Weighted Quick-Union
It’s an improved version of the Quick-Union
algorithm.
class WeightedQuickUnion
attr_reader :count
def initialize(size)
@ids = (0..size-1).to_a
@size = Array.new(size, 1)
@count = size
end
def find(index)
@ids[index] == index ? index : find(@ids[index])
end
def connected?(p, q)
find(p) == find(q)
end
def union(p, q)
return if connected?(p, q)
root_p, root_q = find(p), find(q)
bigger?(root_p, root_q) ? join(root_q, root_p) : join(root_p, root_q)
@count -= 1
end
private
def bigger?(root_1, root_2)
@size[root_1] > @size[root_2]
end
def join(root_1, root_2)
@ids[root_1] = root_2
@size[root_2] += @size[root_1]
end
end
As you can see, we have an array (@size
), which includes the sizes of all components. The union
method checks the size of components and joins smaller ones with bigger ones. It means fewer find
operations are required. Thus, the order is important.

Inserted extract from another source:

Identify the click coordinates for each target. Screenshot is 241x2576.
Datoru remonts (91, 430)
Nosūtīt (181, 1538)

However, we can make it even better!
Weighted Quick-Union With Path Compression
Every time when we go through the tree (after computing the root of p
), we can make the id of each examined node point to that root.

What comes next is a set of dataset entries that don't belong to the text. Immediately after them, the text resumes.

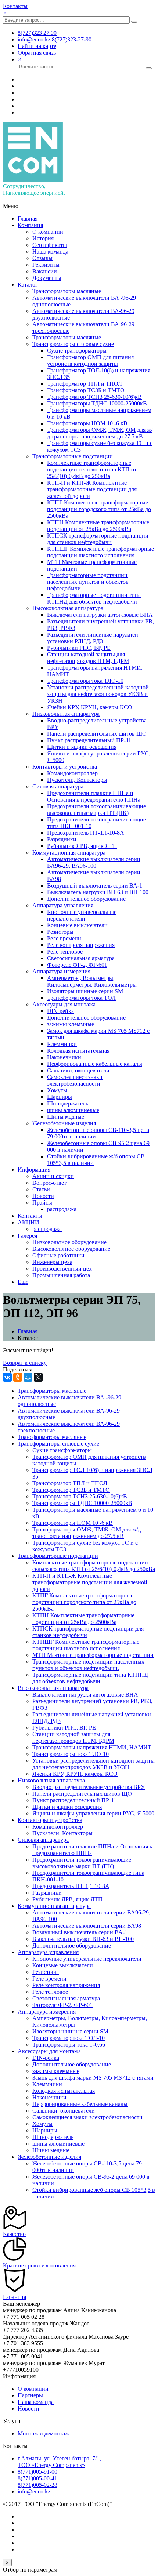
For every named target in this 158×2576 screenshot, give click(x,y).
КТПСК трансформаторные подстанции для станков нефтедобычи (97, 538)
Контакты (15, 6)
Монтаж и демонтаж (43, 2433)
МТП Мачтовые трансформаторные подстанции (93, 1655)
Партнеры (30, 2395)
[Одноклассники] (17, 1377)
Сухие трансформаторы (77, 350)
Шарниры (59, 1097)
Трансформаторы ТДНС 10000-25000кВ (97, 403)
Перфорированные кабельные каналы (94, 1064)
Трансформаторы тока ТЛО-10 (85, 681)
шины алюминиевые (73, 1110)
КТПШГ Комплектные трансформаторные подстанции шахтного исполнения (100, 552)
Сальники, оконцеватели (78, 1070)
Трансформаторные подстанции (72, 456)
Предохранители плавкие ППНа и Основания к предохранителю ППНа (93, 796)
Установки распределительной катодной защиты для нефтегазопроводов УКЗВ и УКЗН (98, 694)
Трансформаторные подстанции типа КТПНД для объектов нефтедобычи (94, 598)
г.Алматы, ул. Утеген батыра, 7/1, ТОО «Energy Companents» (59, 2461)
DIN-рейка (60, 1011)
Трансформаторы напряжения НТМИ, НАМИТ (91, 1747)
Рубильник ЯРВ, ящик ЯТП (82, 846)
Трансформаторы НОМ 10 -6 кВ (87, 423)
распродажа (61, 1209)
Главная (27, 218)
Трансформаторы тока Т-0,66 (68, 2044)
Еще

For example, we have the tree:
After running the find
operation, the tree will be changed to:
All we need is just change a few lines of our find
method.
def find(index)
return index if @ids[index] == index
@ids[index] = @ids[@ids[index]]
find(@ids[index])
end
Well, it is time to test it!
Tests
I found some data sets. One of them includes 11 union operations, and another one 900.
class Benchmarks
def tiny
test File.read('./tiny_UF.txt')
end
def medium
test File.read('./medium_UF.txt')
end
private
def test(str)
data = str.split("\n")
size, pairs = data.shift, data
Benchmark.bm(20) do |bm|
%w(QuickFind QuickUnion WeightedQuickUnion WeightedQuickUnionPC).each do |uf_class|
bm.report(uf_class) do
uf = Object.const_get(uf_class).new size.to_i
union(uf, pairs)
end
end
end
end
def union(uf, pairs)
pairs.each do |pair|
p, q = pair.split(' ')
uf.union(p.to_i, q.to_i)
end
end
end
# tiny data set
user system total real
QuickFind
0.000000 0.000000 0.000000 (0.002838)
QuickUnion
0.000000 0.000000 0.000000 (0.000091)
WeightedQuickUnion
0.000000 0.000000 0.000000 (0.000078)
WeightedQuickUnionPC
0.000000 0.000000 0.000000 (0.000056)
# medium data set
user system total real
QuickFind
0.060000 0.010000 0.070000 (0.051383)
QuickUnion
0.010000 0.000000 0.010000 (0.002796)
WeightedQuickUnion
0.000000 0.000000 0.000000 (0.001658)
WeightedQuickUnionPC
0.010000 0.000000 0.010000 (0.001589)
As you can see, everything works as we expected and Weighted Quick-Union With Path Compression
is the quickest algorithm.
Here's the Union-Find
algorithms performance comparison:
Conclusion
Union-Find
algorithms are widely used. We can see them in different applications:
- Dynamic connectivity
- Games (Go)
- Percolation
- Least common ancestor
- Equivalence of finite state automata
- etc..
Thanks, Coursera for the amazing course and thank you for reading it 😛.
PS. More information about UF algorithms can be found in the course-related book's chapter.